Mutations in the BAP1 gene confer poor prognosis. However, it can be difficult to detect intronic BAP1 mutations or deletions using whole-exome sequencing. We then thought to determine whether BAP1 methylation levels could offer additional prognostic information when no BAP1 mutations are detected using whole-exome sequencing. We analyzed the relationship between BAP1 methylation β-values and death an outcome, using the ROC curve. There was a significant association between BAP1 methylation values and death, with an area under the ROC curve of 0.80 (0.70 to 0.90; p < 0.0001) (Fig. 2b). The optimal BAP1 methylation β-value to predict survival in UM subjects was 0.27, as determined using the Youden index method14. While BAP1-mutant UMs had higher BAP1 methylation β-values than BAP1-wildtype tumors, a subset of BAP1-wildtype UMs had BAP1 methylation β-values higher than 0.27 (Fig. 2c). We then sought to determine whether stratifying tumors based on their BAP1 methylation levels, using different cut off values, <0.20, 20 to 60 and >60, could offer additional prognostic information in TCGA-UM tumors where no BAP1 mutations were detected using whole-exome sequencing. Indeed, we found that the higher the percentage of BAP1 methylation, the worse the prognosis, even among tumors with no detectable BAP1 mutations (p < 0.0001, Fig. 2c).

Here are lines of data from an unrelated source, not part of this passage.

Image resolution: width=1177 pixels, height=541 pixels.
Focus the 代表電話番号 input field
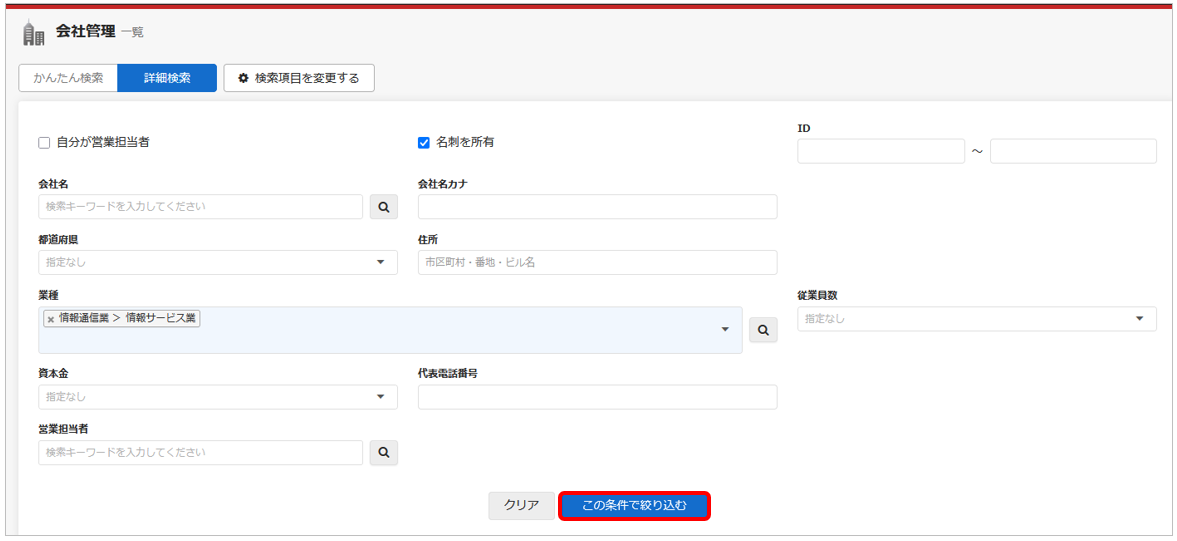coord(598,397)
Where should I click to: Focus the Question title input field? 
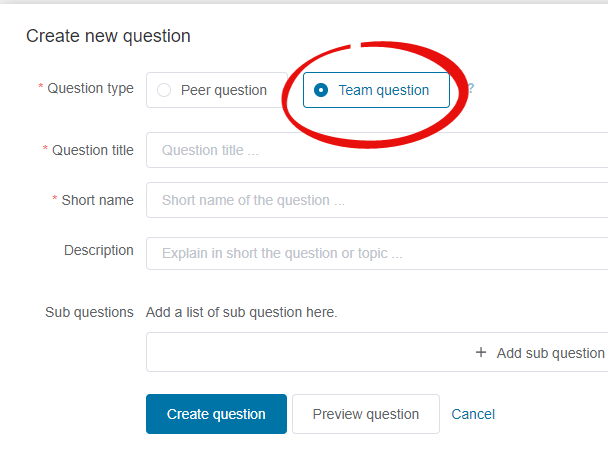pyautogui.click(x=377, y=151)
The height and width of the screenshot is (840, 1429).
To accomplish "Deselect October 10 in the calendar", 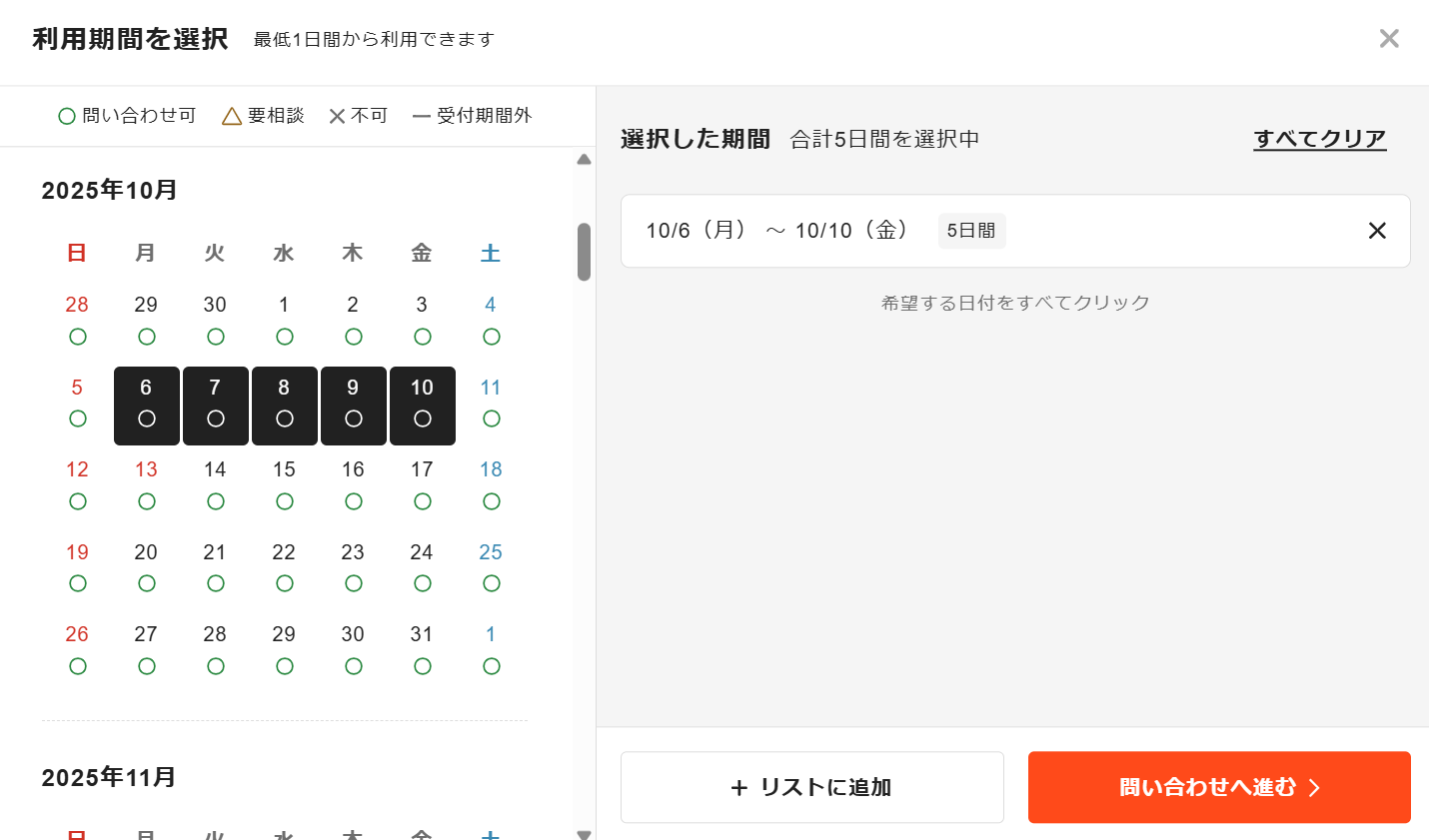I will coord(423,405).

UMs with high metastatic tendencies have a characteristic transcriptome and methylome39. We then sought to determine whether utilizing a genome-wide methylation panel would provide superior prognostic information as compared to relying on BAP1 single-locus methylation alone. We identified the top 1% hypermethylated CpG loci in monosomy vs disomy 3 tumors (n = 4,856). Interestingly, stratifying TCGA-UM tumors (n = 80) based on the median methylation value of BAP1 alone, was associated with a higher hazard ratio (HR) of survival compared to relying on the larger methylation panel, HR 27.4 (95% CI, 11.2–66.8) vs 13.0 (5.3–31.7) (Supplementary Fig. 1).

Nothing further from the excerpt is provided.